**WORK ITEM**
Among the entries below, take the line with "Click the '-o'" and the line with "Expand the Госстройэкспертиза", and output them and every line between them exactly, with nothing else.

**EXERCISE MATERIAL**

----

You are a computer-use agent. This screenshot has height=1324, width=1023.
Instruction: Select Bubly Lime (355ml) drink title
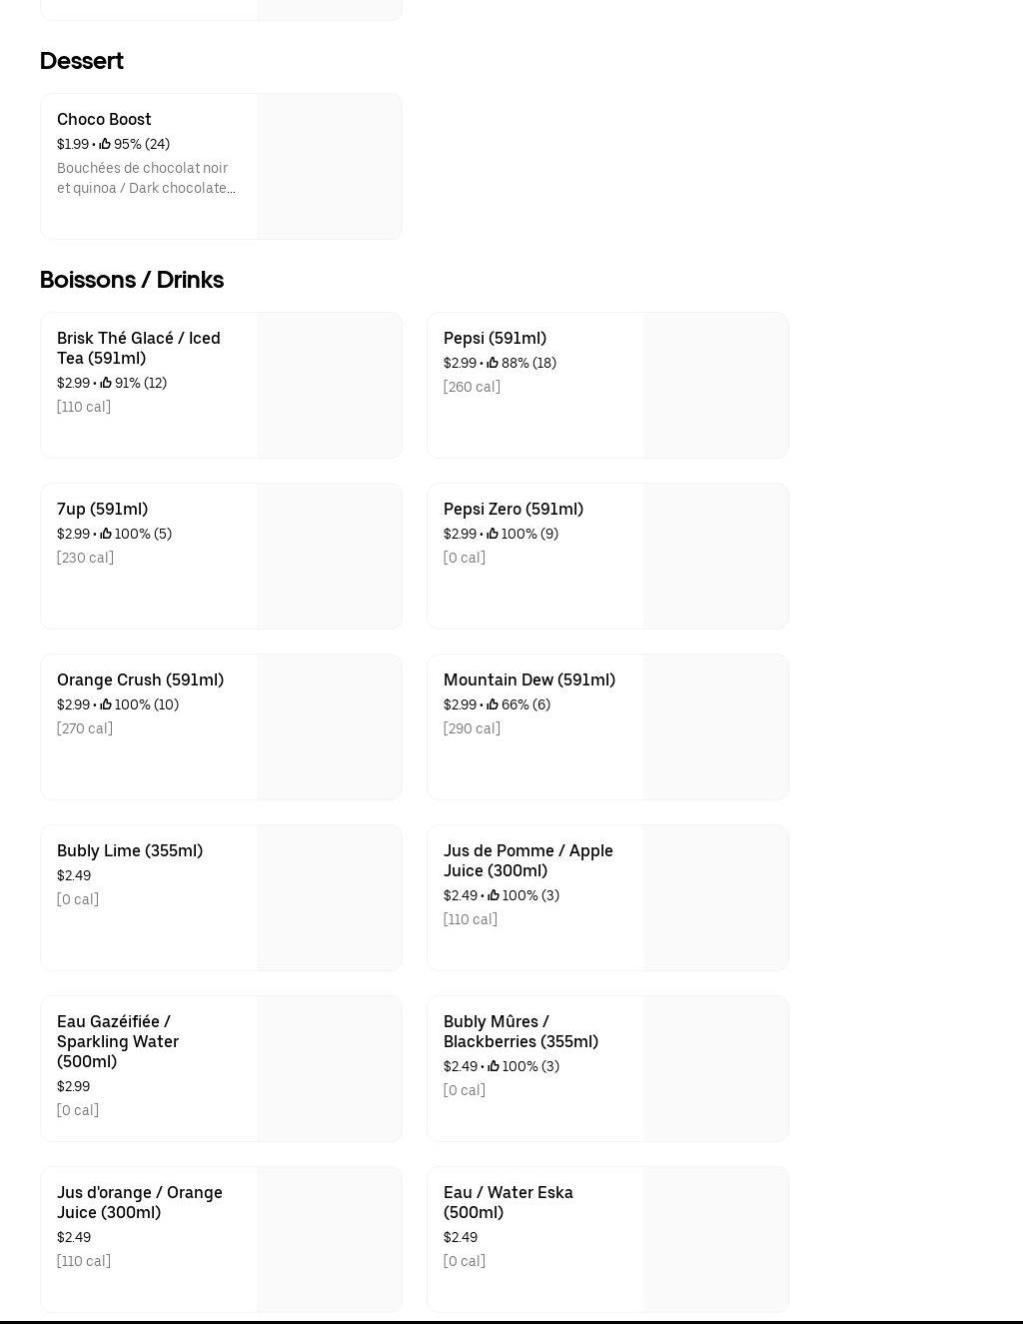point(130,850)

----

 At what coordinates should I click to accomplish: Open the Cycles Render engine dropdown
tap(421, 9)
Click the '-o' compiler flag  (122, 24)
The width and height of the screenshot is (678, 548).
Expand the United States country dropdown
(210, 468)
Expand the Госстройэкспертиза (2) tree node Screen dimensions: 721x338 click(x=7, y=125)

----

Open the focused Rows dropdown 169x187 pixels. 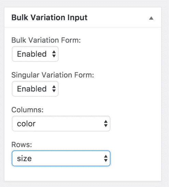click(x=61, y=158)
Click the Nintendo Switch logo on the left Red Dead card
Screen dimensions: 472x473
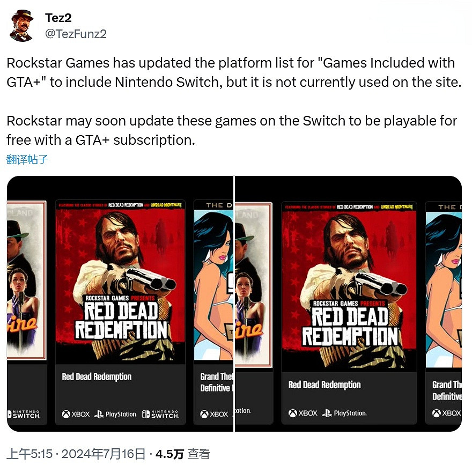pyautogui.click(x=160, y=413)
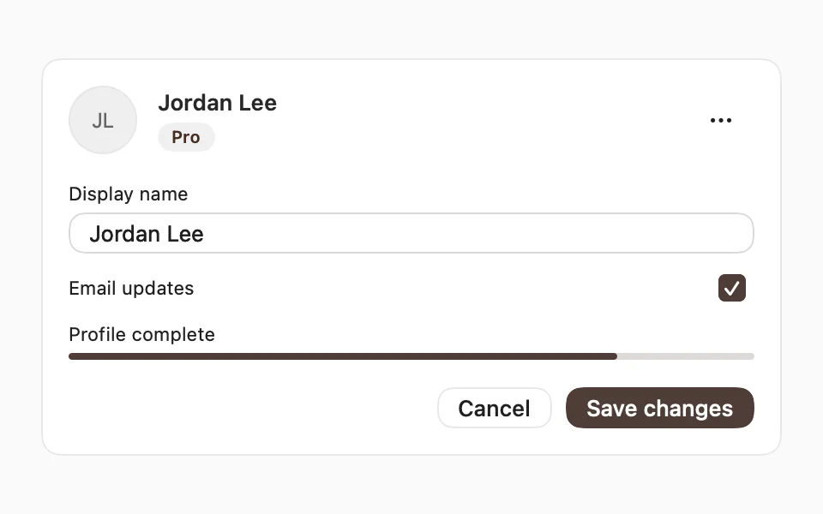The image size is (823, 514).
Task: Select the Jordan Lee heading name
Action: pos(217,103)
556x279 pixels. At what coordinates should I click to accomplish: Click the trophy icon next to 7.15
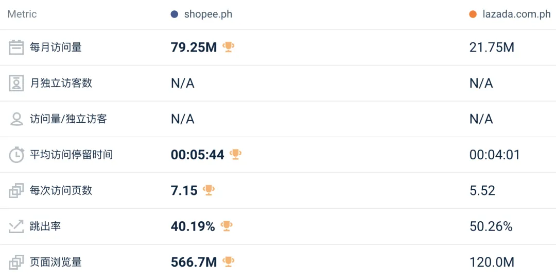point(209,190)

----

**ANSWER SECTION**
Click the '-o' compiler flag  (122, 24)
The width and height of the screenshot is (678, 548).
Expand the United States country dropdown
(210, 468)
Expand the Госстройэкспертиза (2) tree node Screen dimensions: 721x338 click(x=7, y=125)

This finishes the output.